# YOUR OBJECTIVE
The pictures in the listing below are to be skipped, while the lines between the line holding "Viewport: 790px width, 532px" and the line holding "Image resolution: width=600", inclusive, are to be output exactly.

# DATASET
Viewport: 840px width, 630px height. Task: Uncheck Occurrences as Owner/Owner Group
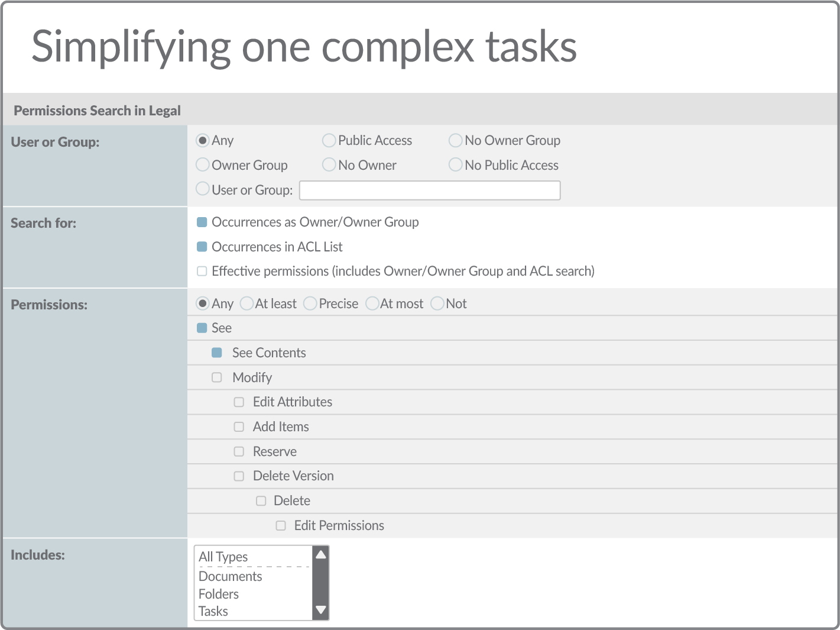[202, 222]
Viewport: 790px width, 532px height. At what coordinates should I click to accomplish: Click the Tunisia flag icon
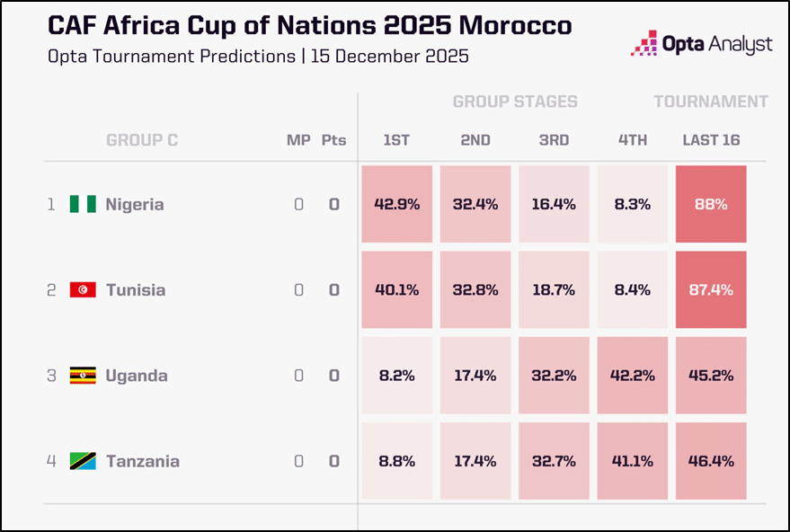[83, 290]
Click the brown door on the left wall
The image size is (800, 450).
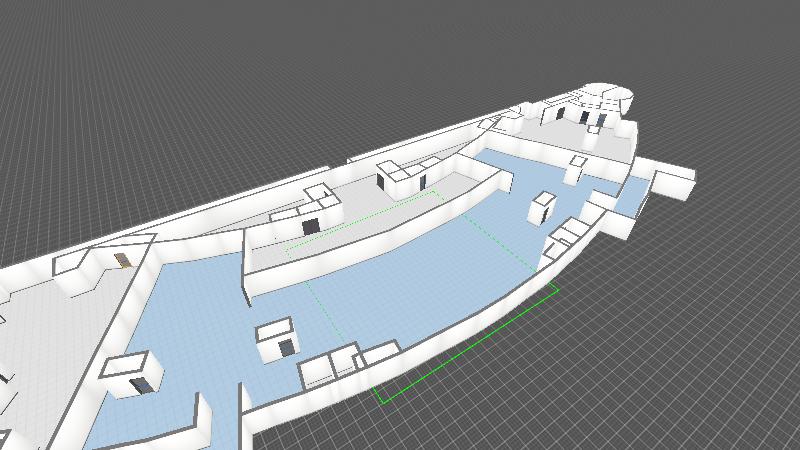123,260
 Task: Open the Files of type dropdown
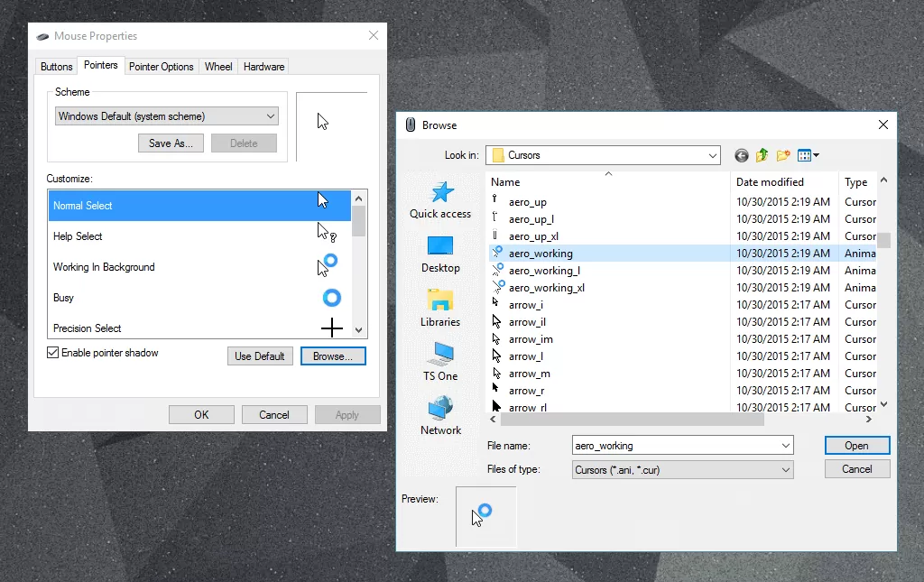pyautogui.click(x=785, y=469)
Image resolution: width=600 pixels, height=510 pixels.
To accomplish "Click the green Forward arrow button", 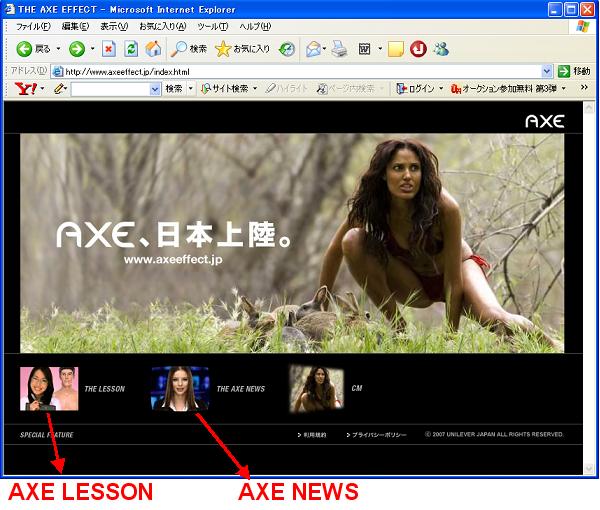I will click(x=76, y=48).
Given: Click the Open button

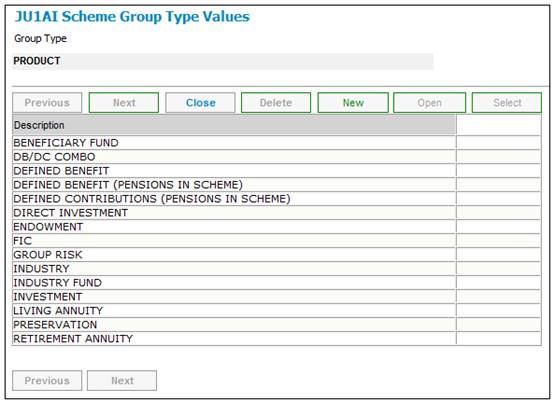Looking at the screenshot, I should coord(429,103).
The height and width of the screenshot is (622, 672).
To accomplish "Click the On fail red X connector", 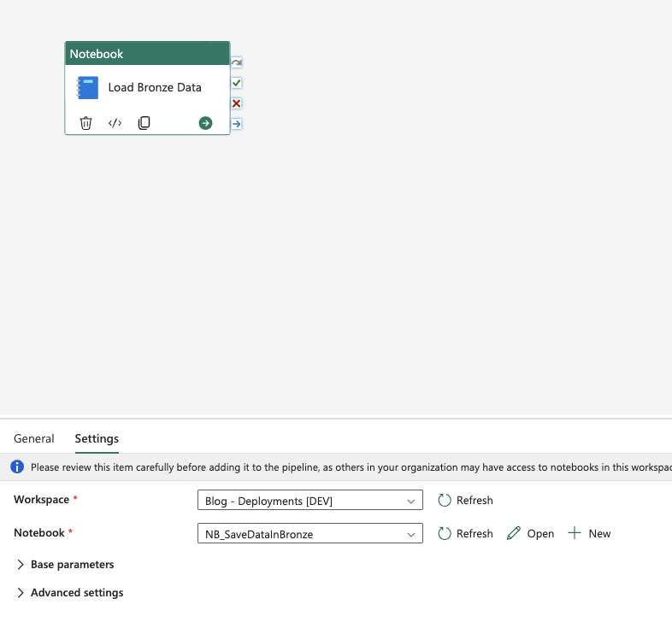I will (x=237, y=103).
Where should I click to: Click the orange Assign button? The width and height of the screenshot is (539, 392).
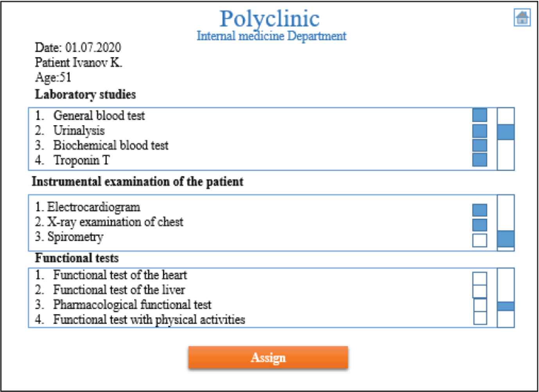[x=268, y=358]
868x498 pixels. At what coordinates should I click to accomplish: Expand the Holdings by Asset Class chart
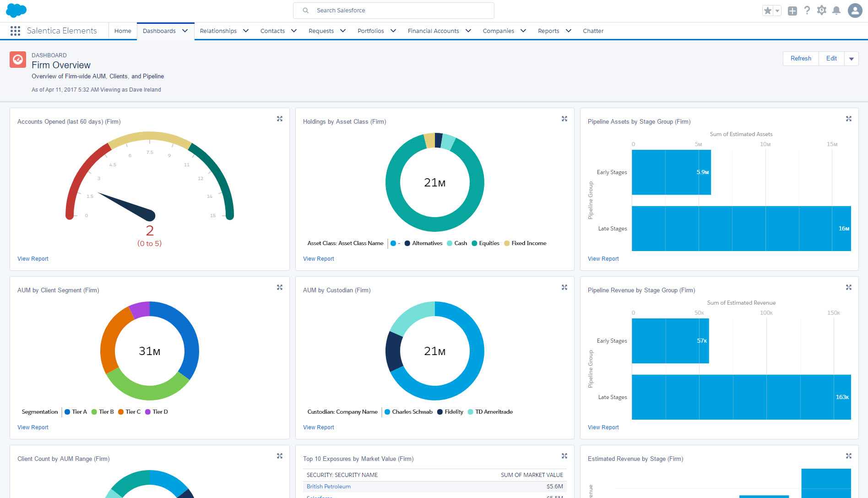click(x=564, y=119)
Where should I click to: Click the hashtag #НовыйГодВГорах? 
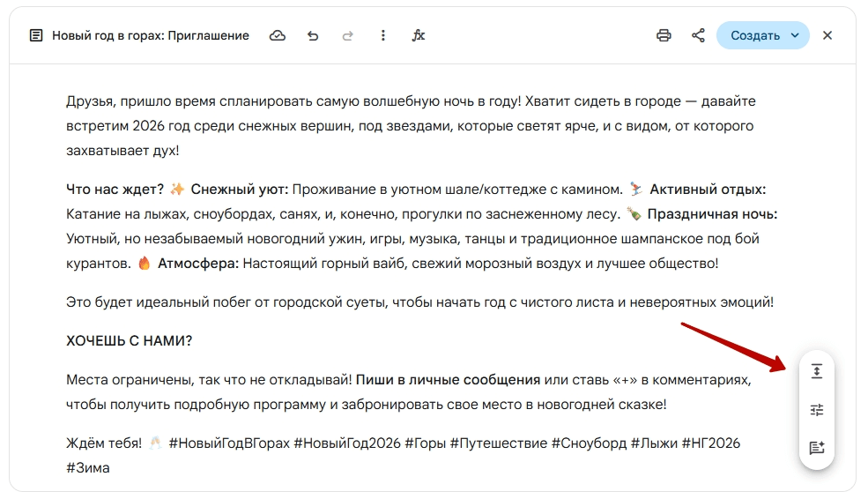pyautogui.click(x=229, y=443)
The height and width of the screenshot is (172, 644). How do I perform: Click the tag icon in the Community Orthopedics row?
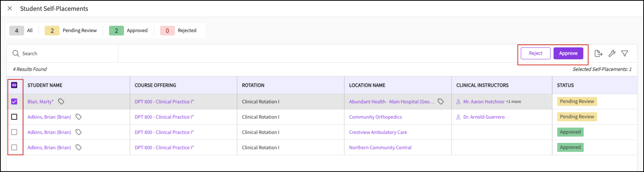tap(79, 117)
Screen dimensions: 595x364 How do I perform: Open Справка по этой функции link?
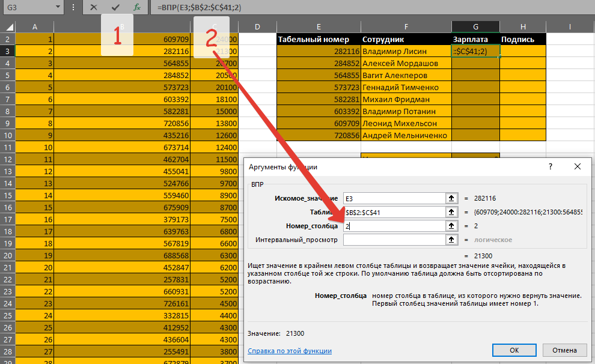(x=290, y=351)
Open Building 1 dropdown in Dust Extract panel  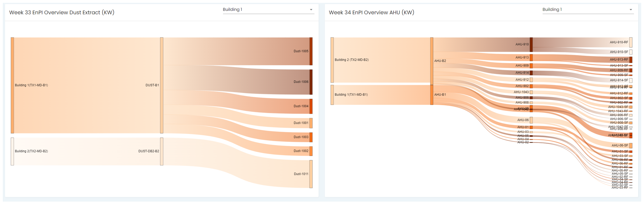click(x=268, y=10)
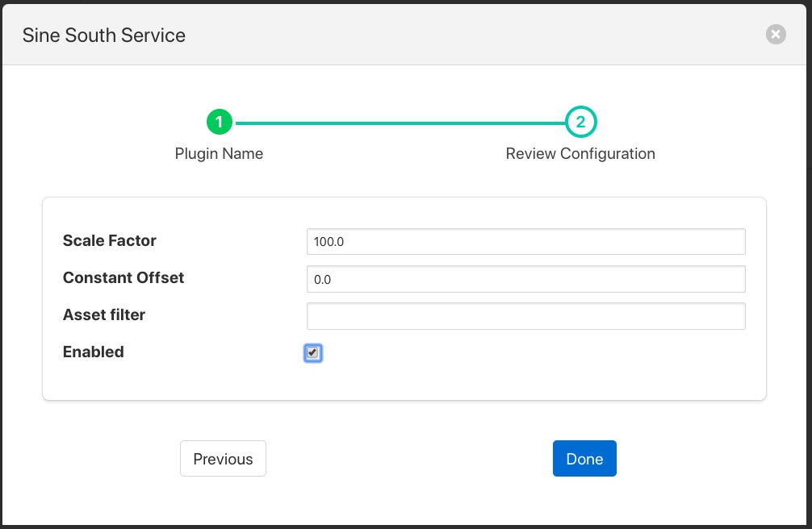Toggle the Enabled checkbox

coord(313,352)
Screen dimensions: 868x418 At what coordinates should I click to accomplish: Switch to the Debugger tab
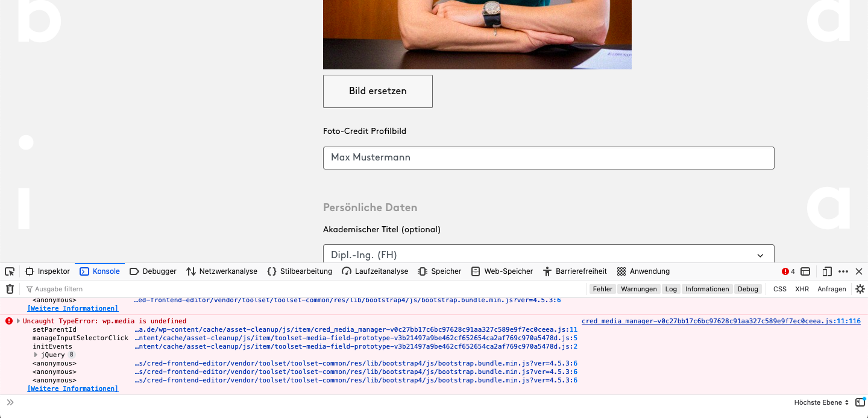(153, 271)
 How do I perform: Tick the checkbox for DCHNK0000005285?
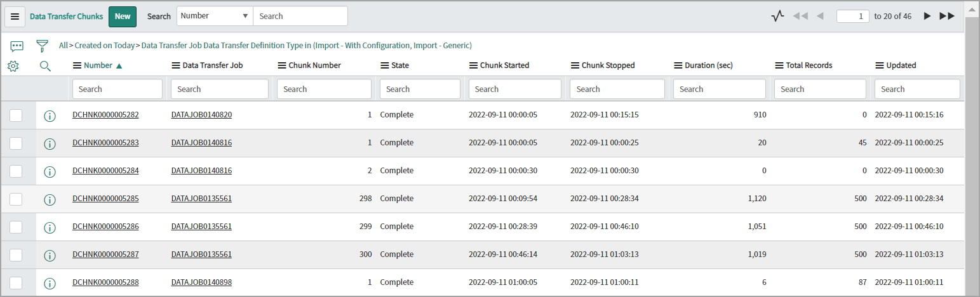(x=16, y=199)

# RESPONSE AREA
Viewport: 790px width, 532px height. At what coordinates should I click to accomplish: Click the Tunisia flag icon
[83, 290]
Click the brown door on the left wall
The image size is (800, 450).
123,260
 Task: Open the Files of type dropdown
pyautogui.click(x=785, y=469)
Image resolution: width=600 pixels, height=510 pixels.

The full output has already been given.